--- begin Passage given ---

Battle: I’m curious to hear more about this: “We have long longed for some kind of space, but didn't have space for a space” and the limitations you might find with the realities of having a physical space as it relates to artistic/curatorial/whatever freedom. Perhaps this is a contemporary condition—a lack of space. Some of your projects have found creative and interesting ways to deal with this lack; Trunk Show and Western Pole are great examples.

Malmed: It’s a balance, right? Those with their own spaces, where things are always happening, have to deal with being beholden or bound to that space. At the same time, there are lots of exhibition ideas that are hard for an expanded us to manifest because maybe someone’s sculpture doesn’t make sense as a poster on a pole, or a symposium set in our car wouldn’t have any room for an audience. I spend some amount of time each week dreaming of having a space while also knowing that perhaps that’s not the right pursuit for me, especially in a place like Chicago. As far as things going wrong, I’ve had numerous ideas that I wasn’t able to put into the world because I was unable to convince what I thought was the appropriate venue.

Battle: I’d also like to hear more about this idea of the role of artist being at the forefront of all the other hyphens (artist-curator, artist-organizer, etc).

Malmed: I think this is related to a sense of boundlessness that I want to approach. To me, a big part of why a person chooses “artist” as their “job” is that it brings with it incredible freedom. You make art, you make your own choices, you wake up whenever. Obviously, this is complicated by very simple things, but the idea holds. I’m frustrated by movements toward self-definition that slip into self-denial. It’s important for artists to be able to articulate their work and their interests, but the move toward branding —“I make large, color-field paintings whose titles are inversions of retrograde cartographic classifications”—can feel like an unnecessary series of limitations. If you’re just going to make one thing, why not make something useful, like shoes? I hope—through the various shoes I don, as artist, curator, educator, etc.—that I can open up each of these practices a bit. It’s good to recognize and interrogate one’s own fascinations, skills, and where we default to, but assuming these are one’s essential qualities and questions, it may make sense to not limit how they’re delivered. That is all to say, some ideas are better done alone and some are better when you invite people in. This is an obvious question but one that has guided a number of works. There’s a Bruce Conner quotation that I found a few years ago and wrote down on the first scrap of paper I could find: the former is “I use the term artist as a functional excuse for my behavior” and the latter was an envelope from the IRS.

--- end Passage given ---
--- begin Given data ---

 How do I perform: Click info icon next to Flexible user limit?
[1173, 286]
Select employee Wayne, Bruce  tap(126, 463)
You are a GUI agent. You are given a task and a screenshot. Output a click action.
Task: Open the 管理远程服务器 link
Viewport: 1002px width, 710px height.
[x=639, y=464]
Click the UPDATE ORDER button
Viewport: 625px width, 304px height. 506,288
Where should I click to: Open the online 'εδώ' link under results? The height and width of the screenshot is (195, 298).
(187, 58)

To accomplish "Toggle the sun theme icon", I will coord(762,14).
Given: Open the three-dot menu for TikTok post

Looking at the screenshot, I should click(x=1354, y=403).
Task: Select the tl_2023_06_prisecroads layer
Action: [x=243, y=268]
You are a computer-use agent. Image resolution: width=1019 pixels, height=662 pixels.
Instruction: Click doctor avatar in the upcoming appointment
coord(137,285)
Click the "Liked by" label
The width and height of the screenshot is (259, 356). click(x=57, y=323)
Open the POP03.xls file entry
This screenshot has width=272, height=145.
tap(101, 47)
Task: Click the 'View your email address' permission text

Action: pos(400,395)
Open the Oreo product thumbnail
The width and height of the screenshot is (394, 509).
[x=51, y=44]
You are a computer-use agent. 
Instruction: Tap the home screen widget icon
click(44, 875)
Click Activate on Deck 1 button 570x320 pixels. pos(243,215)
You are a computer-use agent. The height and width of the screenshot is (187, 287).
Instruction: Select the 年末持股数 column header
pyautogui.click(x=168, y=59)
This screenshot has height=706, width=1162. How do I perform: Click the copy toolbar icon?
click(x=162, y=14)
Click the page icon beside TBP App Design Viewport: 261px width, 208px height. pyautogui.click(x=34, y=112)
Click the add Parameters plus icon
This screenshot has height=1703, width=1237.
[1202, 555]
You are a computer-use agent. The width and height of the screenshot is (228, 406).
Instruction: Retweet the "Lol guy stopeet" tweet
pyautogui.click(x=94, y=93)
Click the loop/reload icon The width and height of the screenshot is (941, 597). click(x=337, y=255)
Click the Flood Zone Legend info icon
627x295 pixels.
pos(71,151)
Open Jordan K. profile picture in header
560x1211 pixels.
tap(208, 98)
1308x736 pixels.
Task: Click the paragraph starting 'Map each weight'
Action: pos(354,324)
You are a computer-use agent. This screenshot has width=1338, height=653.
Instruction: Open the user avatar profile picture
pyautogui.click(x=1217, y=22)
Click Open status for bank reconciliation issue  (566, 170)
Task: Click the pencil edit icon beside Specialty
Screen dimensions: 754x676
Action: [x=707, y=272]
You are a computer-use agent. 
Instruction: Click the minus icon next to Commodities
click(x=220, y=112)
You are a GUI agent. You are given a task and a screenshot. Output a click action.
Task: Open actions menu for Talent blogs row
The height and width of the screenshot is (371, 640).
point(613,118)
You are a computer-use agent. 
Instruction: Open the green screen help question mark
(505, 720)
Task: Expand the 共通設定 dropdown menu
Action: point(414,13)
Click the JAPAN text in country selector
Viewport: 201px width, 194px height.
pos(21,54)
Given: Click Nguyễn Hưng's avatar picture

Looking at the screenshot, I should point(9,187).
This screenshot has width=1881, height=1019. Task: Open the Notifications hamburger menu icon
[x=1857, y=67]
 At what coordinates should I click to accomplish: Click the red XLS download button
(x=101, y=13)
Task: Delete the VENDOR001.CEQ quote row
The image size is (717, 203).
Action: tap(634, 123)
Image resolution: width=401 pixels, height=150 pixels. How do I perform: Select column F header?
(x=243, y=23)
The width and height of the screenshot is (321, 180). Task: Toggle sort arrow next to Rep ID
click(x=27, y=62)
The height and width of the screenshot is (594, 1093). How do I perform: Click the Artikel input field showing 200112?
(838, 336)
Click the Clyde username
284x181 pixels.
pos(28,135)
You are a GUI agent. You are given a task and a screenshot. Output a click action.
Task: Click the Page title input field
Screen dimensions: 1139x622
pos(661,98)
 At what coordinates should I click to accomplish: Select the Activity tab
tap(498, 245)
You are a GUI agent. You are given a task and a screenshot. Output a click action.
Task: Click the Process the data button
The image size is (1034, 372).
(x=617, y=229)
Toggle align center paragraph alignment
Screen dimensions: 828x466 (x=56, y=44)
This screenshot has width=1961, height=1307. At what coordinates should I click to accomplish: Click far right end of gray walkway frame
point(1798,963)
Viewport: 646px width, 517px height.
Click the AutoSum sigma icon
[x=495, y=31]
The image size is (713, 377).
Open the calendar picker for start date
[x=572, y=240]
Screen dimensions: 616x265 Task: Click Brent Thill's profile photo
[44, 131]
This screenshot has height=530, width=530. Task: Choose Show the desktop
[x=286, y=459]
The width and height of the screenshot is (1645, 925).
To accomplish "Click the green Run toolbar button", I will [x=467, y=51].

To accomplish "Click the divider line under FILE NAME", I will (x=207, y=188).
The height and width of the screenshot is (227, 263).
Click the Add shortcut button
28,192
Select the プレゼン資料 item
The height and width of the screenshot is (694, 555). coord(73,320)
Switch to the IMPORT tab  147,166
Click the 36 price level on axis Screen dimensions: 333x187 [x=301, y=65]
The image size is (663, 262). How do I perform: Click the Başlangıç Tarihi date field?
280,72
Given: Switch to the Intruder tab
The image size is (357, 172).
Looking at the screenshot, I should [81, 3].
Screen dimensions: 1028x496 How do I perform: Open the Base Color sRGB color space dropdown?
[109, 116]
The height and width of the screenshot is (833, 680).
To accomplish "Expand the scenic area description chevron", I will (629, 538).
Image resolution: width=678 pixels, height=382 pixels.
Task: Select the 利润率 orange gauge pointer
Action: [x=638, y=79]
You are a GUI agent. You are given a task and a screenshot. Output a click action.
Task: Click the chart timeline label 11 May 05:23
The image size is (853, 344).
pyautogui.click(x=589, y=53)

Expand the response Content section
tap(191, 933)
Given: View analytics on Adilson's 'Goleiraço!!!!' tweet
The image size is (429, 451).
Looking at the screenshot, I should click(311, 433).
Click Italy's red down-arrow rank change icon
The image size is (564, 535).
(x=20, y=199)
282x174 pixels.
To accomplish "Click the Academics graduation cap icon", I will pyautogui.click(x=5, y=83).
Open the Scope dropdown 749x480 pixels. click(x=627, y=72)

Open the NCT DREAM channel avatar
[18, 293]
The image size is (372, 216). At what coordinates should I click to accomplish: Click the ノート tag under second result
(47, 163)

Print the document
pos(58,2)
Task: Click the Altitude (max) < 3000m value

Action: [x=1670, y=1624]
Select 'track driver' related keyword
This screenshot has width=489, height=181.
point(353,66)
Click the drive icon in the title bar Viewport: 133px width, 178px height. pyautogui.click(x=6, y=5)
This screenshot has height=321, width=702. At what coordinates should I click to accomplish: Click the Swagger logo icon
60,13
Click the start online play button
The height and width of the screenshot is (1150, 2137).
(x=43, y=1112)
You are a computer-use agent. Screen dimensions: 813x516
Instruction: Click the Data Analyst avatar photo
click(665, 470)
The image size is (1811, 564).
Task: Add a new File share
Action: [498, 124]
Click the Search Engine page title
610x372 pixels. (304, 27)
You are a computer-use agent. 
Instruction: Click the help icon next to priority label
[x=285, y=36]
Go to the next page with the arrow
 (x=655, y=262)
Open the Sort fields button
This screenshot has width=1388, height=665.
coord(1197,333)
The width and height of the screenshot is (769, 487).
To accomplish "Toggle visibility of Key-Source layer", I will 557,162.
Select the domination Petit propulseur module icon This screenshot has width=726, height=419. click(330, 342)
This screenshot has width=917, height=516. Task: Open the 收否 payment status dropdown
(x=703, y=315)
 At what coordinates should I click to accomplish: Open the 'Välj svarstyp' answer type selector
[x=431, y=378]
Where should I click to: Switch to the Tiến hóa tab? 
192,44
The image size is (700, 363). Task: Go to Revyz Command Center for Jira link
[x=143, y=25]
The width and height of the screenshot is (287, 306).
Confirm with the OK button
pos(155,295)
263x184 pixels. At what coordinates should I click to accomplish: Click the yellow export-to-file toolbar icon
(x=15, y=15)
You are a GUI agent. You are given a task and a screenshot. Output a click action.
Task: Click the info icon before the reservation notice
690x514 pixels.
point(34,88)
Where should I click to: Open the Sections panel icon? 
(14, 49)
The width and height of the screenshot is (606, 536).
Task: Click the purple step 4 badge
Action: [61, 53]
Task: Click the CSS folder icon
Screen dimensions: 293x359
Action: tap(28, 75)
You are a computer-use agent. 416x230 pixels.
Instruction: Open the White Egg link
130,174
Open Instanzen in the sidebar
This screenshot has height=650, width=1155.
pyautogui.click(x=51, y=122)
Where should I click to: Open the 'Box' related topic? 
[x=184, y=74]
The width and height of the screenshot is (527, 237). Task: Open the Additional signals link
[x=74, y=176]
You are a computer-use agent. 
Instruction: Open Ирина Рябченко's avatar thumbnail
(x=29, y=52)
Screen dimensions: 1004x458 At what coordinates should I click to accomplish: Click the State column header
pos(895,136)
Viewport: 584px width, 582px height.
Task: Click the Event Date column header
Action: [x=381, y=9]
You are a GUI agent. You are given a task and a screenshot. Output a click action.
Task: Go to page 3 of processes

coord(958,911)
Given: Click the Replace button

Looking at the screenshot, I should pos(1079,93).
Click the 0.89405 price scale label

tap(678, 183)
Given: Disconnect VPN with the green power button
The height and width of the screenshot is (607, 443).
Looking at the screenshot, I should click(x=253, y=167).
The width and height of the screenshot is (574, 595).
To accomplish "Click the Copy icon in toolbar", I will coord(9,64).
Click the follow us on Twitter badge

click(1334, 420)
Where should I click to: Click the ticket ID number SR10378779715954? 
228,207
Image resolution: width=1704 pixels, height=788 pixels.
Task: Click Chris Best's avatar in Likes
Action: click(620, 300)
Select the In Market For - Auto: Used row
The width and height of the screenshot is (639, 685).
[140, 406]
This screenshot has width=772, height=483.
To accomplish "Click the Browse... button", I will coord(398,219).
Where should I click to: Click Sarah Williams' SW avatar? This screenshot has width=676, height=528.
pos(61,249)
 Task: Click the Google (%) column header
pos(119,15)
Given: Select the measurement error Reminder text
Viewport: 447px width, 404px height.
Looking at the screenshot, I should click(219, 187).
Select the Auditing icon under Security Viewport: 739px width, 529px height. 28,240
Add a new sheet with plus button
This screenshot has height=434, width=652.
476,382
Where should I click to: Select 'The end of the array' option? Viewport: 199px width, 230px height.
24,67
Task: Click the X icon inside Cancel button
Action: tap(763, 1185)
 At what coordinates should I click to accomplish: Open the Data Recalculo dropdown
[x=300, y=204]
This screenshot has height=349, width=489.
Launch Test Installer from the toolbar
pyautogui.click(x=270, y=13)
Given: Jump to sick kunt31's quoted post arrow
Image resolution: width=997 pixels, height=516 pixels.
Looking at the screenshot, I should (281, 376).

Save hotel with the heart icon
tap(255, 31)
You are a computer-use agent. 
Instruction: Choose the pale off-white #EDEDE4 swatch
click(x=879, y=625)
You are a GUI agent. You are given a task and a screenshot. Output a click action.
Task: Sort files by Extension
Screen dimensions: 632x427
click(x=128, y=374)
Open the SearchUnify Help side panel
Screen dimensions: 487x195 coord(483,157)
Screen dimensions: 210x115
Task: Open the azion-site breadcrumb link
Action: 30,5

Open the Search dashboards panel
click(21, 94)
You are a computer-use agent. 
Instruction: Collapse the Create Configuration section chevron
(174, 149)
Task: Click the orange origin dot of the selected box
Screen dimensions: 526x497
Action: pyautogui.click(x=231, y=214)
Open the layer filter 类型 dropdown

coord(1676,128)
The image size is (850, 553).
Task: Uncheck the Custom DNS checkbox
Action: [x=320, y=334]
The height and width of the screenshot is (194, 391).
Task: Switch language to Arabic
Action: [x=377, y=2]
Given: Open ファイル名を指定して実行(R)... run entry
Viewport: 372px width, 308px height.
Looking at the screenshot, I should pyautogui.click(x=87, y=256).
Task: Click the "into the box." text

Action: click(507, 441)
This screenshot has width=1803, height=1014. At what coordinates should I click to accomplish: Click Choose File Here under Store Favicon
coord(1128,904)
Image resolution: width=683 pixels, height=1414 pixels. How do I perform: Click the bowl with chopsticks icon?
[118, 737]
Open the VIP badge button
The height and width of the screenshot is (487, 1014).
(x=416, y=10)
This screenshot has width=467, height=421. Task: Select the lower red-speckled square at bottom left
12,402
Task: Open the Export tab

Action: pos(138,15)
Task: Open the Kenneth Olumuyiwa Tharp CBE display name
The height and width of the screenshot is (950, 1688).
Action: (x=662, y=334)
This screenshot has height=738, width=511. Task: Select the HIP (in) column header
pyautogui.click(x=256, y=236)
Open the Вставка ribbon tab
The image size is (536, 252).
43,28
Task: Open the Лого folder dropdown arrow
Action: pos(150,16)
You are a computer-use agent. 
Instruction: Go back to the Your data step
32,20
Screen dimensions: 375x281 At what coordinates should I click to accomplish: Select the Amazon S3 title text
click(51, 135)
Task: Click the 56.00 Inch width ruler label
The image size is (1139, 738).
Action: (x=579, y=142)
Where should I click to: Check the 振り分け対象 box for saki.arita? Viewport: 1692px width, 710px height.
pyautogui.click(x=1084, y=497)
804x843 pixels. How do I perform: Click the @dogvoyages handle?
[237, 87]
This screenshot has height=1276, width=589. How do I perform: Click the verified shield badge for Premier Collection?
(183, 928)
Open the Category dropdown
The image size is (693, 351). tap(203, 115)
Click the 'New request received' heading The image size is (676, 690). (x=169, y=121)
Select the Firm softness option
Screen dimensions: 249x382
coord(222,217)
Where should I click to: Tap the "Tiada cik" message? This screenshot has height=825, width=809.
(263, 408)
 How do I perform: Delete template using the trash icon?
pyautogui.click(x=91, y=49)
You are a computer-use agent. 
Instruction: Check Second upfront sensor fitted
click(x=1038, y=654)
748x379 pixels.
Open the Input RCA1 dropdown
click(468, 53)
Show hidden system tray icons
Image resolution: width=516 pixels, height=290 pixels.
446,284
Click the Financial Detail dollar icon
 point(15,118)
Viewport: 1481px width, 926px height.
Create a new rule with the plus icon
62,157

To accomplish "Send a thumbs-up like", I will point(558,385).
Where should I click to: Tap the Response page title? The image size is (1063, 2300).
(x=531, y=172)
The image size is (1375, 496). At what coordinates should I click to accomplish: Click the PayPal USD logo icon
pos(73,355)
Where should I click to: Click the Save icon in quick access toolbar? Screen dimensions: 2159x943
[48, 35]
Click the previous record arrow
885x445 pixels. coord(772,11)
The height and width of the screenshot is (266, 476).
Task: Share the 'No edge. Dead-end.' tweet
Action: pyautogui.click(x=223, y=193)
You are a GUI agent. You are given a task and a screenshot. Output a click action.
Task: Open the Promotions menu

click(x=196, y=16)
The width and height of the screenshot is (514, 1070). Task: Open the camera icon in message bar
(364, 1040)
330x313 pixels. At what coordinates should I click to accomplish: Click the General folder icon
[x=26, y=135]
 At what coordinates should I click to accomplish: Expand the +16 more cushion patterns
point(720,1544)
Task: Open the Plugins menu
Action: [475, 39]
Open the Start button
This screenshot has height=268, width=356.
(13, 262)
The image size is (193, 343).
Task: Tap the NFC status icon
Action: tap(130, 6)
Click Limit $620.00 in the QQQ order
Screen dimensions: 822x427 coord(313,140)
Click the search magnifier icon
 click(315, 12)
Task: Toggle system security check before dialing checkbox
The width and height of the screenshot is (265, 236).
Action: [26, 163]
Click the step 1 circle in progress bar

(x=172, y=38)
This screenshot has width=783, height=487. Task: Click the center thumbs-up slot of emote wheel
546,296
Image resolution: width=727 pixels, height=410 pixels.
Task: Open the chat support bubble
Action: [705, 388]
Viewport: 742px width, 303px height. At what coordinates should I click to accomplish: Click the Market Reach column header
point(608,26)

--- end Given data ---

=== Stated exercise 1 ===
Answer these about the interview:
(a) Which two projects does Battle name as examples of dealing with a lack of space?
(b) In what city does Malmed say having a space may not be the right pursuit?
(c) On what did Malmed write down the Bruce Conner quotation?
=== Stated exercise 2 ===
Revise the records from the line with "The height and width of the screenshot is (833, 680)." to the line with "(x=20, y=199)" by replacing "Expand" with "Open". Leave everything else as it is and give back only those lines.
The interview and the records are unrelated material.

=== Correct output 1 ===
(a) Trunk Show and Western Pole.
(b) Chicago.
(c) An envelope from the IRS.

=== Correct output 2 ===
The height and width of the screenshot is (833, 680).
To accomplish "Open the scenic area description chevron", I will (629, 538).
Image resolution: width=678 pixels, height=382 pixels.
Task: Select the 利润率 orange gauge pointer
Action: [x=638, y=79]
You are a GUI agent. You are given a task and a screenshot. Output a click action.
Task: Click the chart timeline label 11 May 05:23
The image size is (853, 344).
pyautogui.click(x=589, y=53)

Open the response Content section
tap(191, 933)
Given: View analytics on Adilson's 'Goleiraço!!!!' tweet
The image size is (429, 451).
Looking at the screenshot, I should click(311, 433).
Click Italy's red down-arrow rank change icon
The image size is (564, 535).
(x=20, y=199)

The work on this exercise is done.